Racheal sat alone by the hearth, enthroned upon a chair of cold-hewn stone, its unyielding back pressing into her spine.

In her hands, the knitting needles moved with dutiful precision, slipping and crossing in a practiced rhythm. Yet the motion was hollow, mechanical, and an instinct divorced from thought.

Her gaze never strayed from the fire.

The flames writhed and licked at the air, casting a fevered glow across her face, gilding across her cheekbones in an amber hue.

In that restless flame, she searched for something unnamed…absolution.
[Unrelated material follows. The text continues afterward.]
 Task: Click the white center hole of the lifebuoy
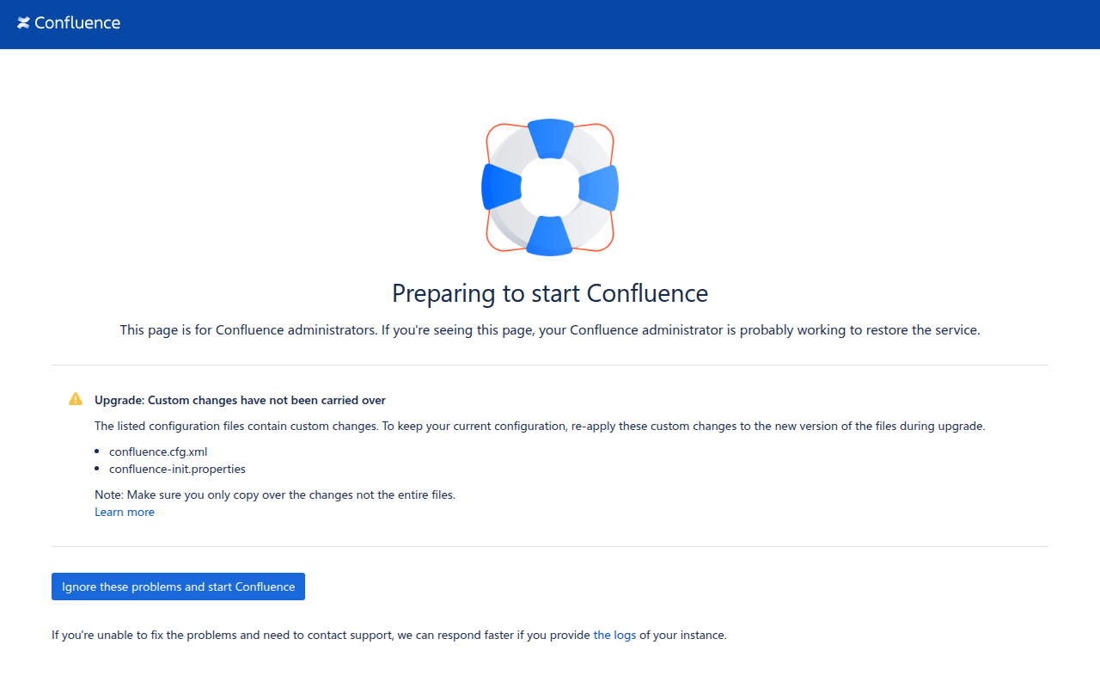(550, 187)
The fire reflected in her eyes, turning them molten, distant.

It reminded her of all the promises that had been reduced to nothing.

Her memories were in a state of jeopardy. Her skin prickling with heat from her own thoughts.

His hands—she remembered his touch grazing her thighs.

His voice, so deep and so enchanting, teasing at her earlobes. Those lips…oh, those lips.

But now, where was he?

In bed, a ghost of his former self, dying slowly.

The needles faltered once, the thread snagging tight. She did not curse. She did not sigh.

She only stared into the blazing fire, her expression carved from restraint, grief folded so deeply into her chest it had become indistinguishable from breath.

For days, she did not step beyond the threshold of her chamber.

The world outside, its corridors, its voices, and its light might as well have ceased to exist.

Time collapsed into a single, suffocating rhythm, marked only by the dull passing of hours.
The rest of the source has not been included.